This exhibition is the first phase of the Black Optics Artist Residency, which features work by Guadeloupean-born artist Guy Gabon. The show’s title “Soleil de la Conscience” is borrowed from a book by Martinican poet Edouard Glissant. Glissant’s work serves as inspiration for a sustained reflection on a short film by Gabon. The film, which is entitled “Mary Prince”, indirectly encourages reflection on the life of Mary Prince, a woman from Bermuda whose slave narrative is one of the most well-known accounts from the Caribbean. The artist relates Prince's harrowing and traumatic experience through a performer who symbolically seeks to unearth traces of the woman's life as well as the larger institution of slavery in the Caribbean. A potentially revelatory event for the viewers, the work subtly suggests that this exposé is as central to understanding the Francophone Caribbean as it is for developing a more nuanced perspective about people of African descent in the New World.

The Sweet Spot

September 23, 2018 - June 31, 2019

This two-part exhibition revisits Alfred Conteh’s Two Fronts and Tetanus series. Conteh’s works are inspired by daily life in areas of Atlanta where mostly African Americans reside. His landscape paintings explore the notion of freedom in relation to living one’s best life.

Radical Lens

September 23, 2018 - June 31, 2019

This exhibition features selections from Sheila Pree Bright's 1960Now series, exploring the role of photography in documenting social justice movements.

Black Interiors

September 23, 2018 through June 30, 2019

CAUAM Permanent Collection This exhibition features African American art from 1912 to 2014 that draws attention to interior spaces as sites of liberation and creative expression.

Leisure without Luxury

August 27, 2017 - May 25, 2018

Leisure Without Luxury playfully reflects upon the paradoxical relationship between the concept of leisure and African American life. Inspired by works from the museum’s permanent collection created from the 1940s until the 1990s, Curatorial Assistant Diamond Mason has crafted a poem that encourages a meditation on the ways visual artists’ depicted possibilities for people whose lives were often severely restricted by limited resources and opportunities. The fruit of their creativity and ingenuity.

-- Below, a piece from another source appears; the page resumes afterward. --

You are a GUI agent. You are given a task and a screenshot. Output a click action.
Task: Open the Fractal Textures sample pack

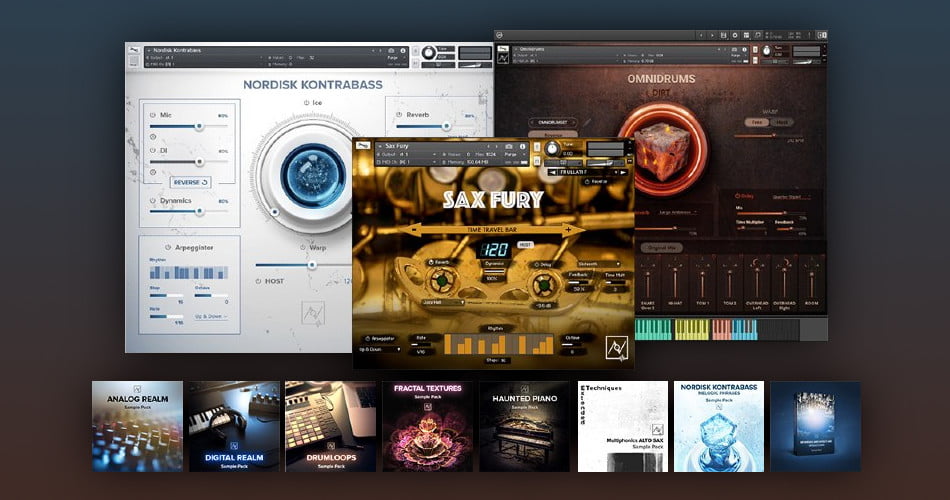[428, 426]
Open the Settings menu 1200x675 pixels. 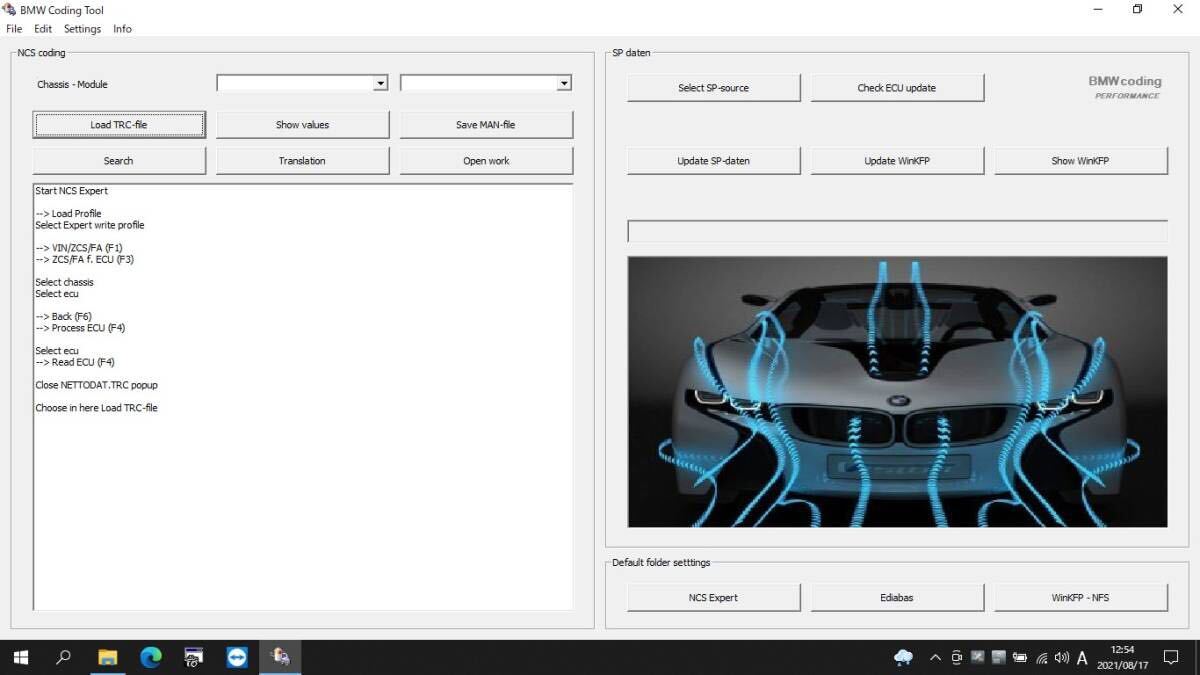click(x=82, y=29)
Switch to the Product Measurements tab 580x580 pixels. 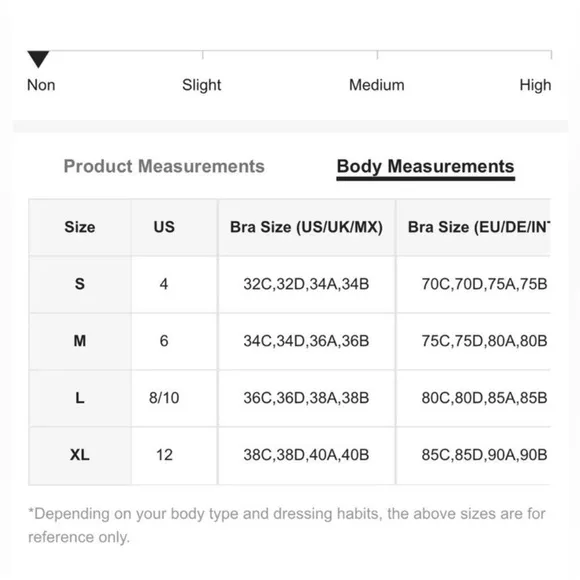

Frederick D. Jones Jr. and the Social Surreal

August 27, 2017 - May 25, 2018

This permanent collection exhibition considers the work of Frederick D. Jones Jr. in relation to the art movement known as Social Surrealism. As a branch of Social Realism, Social Surrealism was similarly invested in depicting the plight of workers, laborers, and other social groups positioned on society's margins. The work of Social Surrealists, however, was distinctive for its engagement with the European Surrealist tradition and its emphasis on dreamlike imagery inspired by the unconscious.

Beyond Boundaries

August 27, 2017 - May 25, 2018

Focused on works created from 1931 to 2002, this exhibition considers the ways artists from the permanent collection have pushed conceptual and material boundaries in their search for a visual language that adequately represents the human experience. William Edouard Scott, often described as a creative ethnographer, created the earliest works in the show during his eight-month sojourn in Haiti. Night Turtle Fishing in Haiti (1931), particularly, is representative of the type of paintings he composed to counter the representation of black people as caricatures or figures of fun. Scott’s works are markedly different from that of artists like John Wilson who during his time abroad created more overtly sociopolitical works such as La Calle (1951). These artists active engagement with communities beyond the confines of the United States serves as an example of one of the ways that African American artists infused new life into their practice.

Other artists utilized color and form to produce alternative ways of seeing, or envisioning, reality. Rose Piper, an artist enamored by the blues and African American folk traditions, attempted to pictorially capture the essence of her interests in paintings such as Grievin’ Hearted (1947). By contrast, Felrath Hines created geometric abstractions, such as Intermission (1989), to consider questions about design, spatial illusion, and optical effect. These abstract works indicate that the African American aesthetic tradition is an evolving one that includes artists engaged in a broad range of experimental practices.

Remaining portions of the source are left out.